(Stored items)
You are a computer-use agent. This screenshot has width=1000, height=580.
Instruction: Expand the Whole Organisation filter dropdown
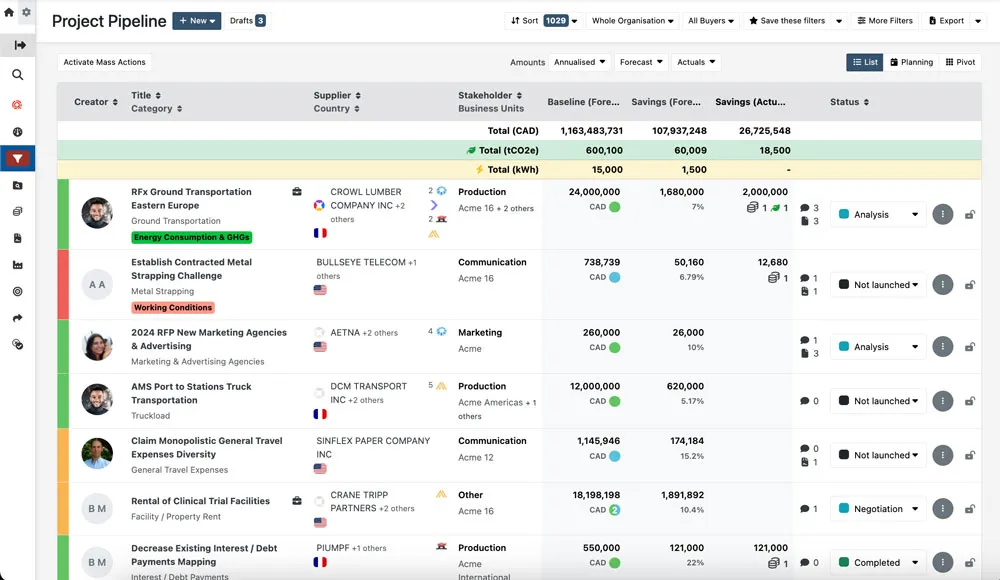(x=633, y=20)
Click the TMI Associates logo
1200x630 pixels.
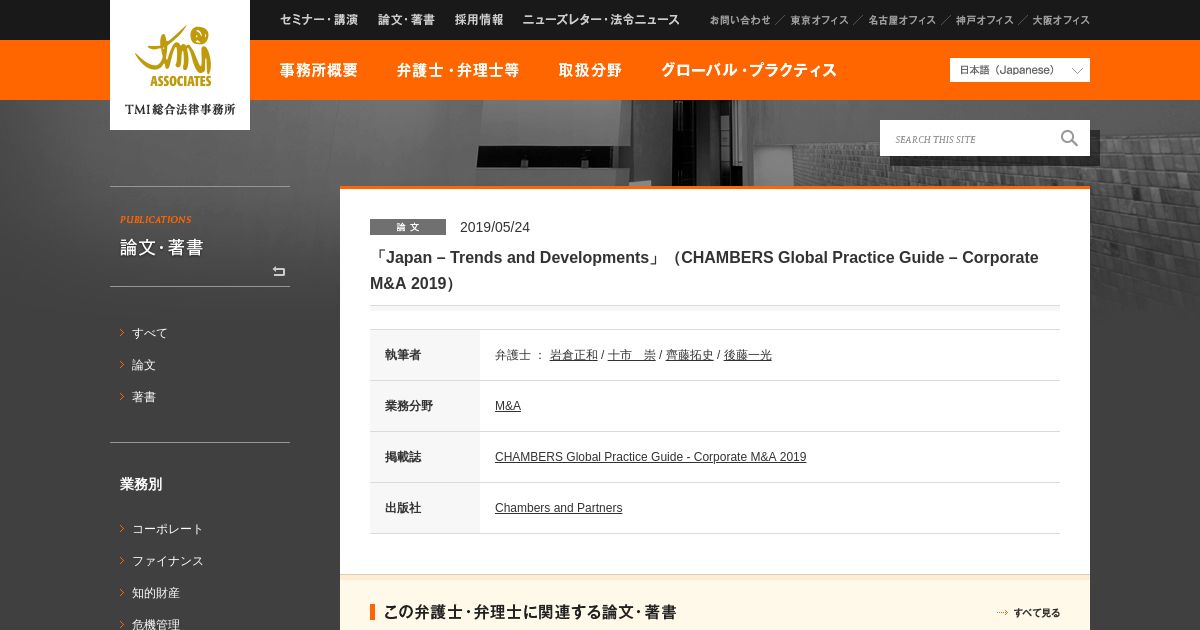[180, 66]
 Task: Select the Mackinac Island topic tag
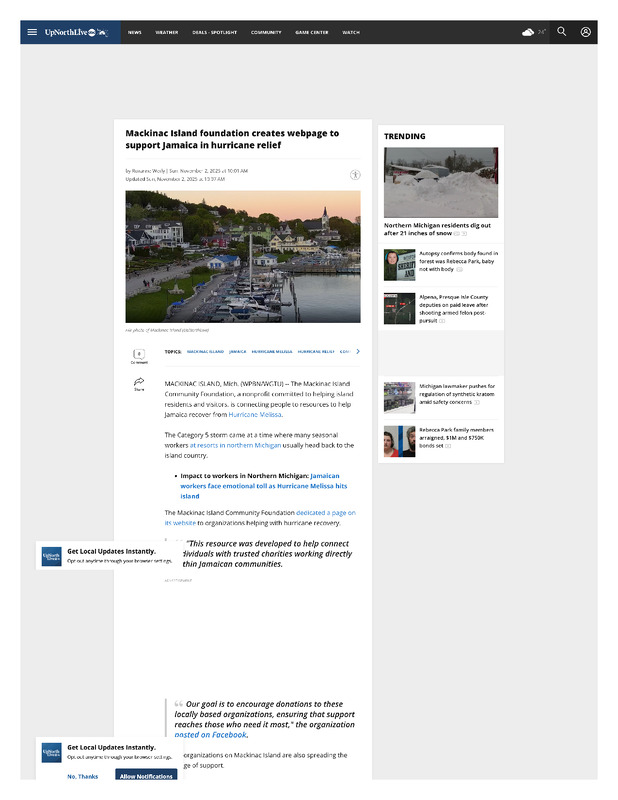click(204, 352)
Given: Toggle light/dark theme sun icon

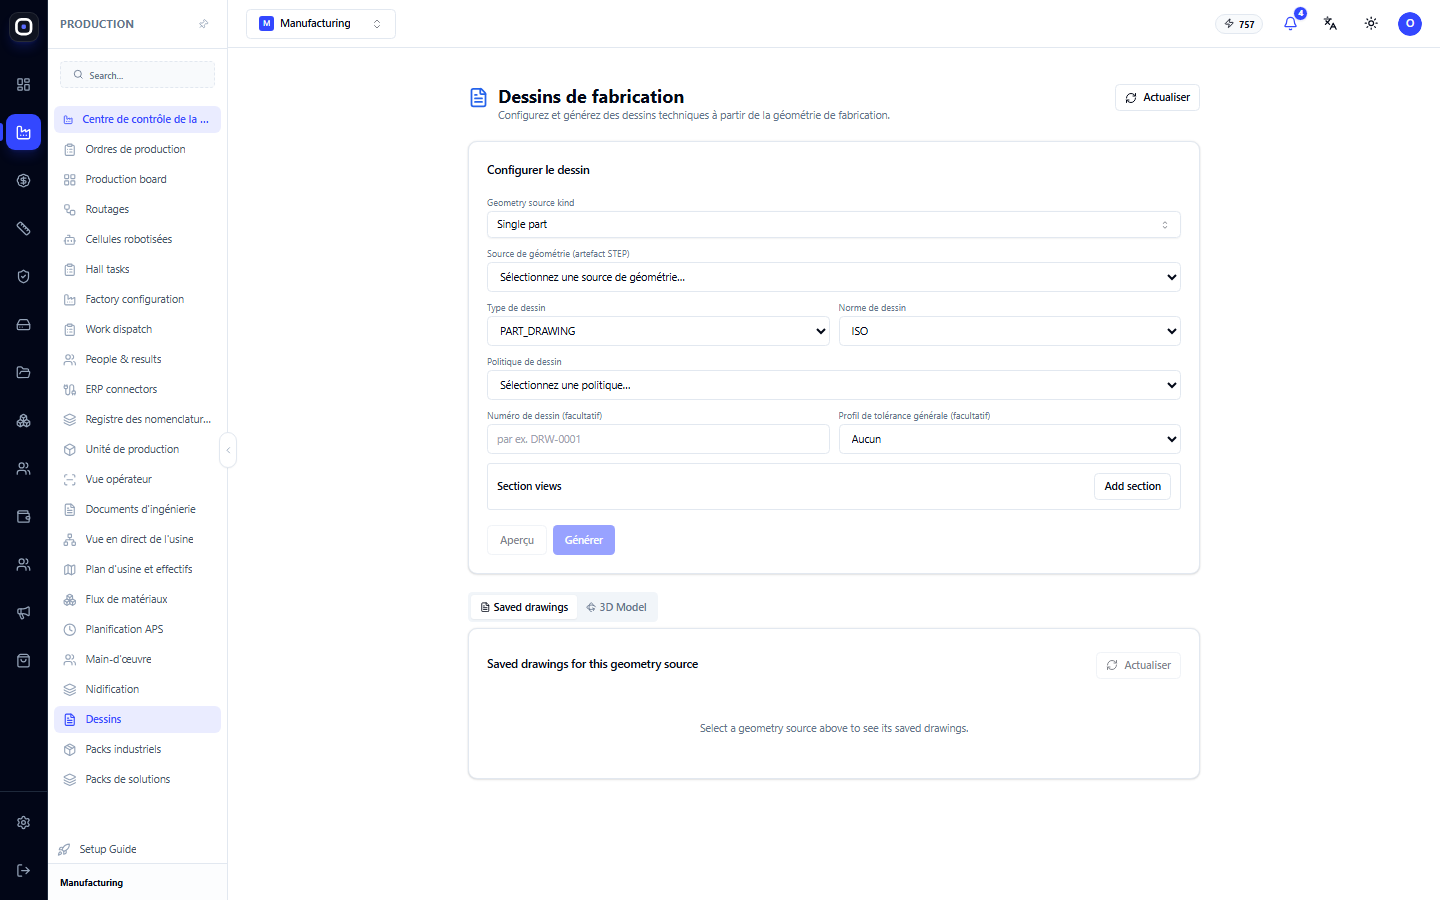Looking at the screenshot, I should point(1371,24).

## Your instructions
Give again, word for word, each line from the one holding "Click the TMI Associates logo" through the end of the entries, and leave out any picture.

## Exercise answer
Click the TMI Associates logo
1200x630 pixels.
[180, 66]
 Task: Select the Mackinac Island topic tag
click(204, 352)
Given: Toggle light/dark theme sun icon

Looking at the screenshot, I should point(1371,24).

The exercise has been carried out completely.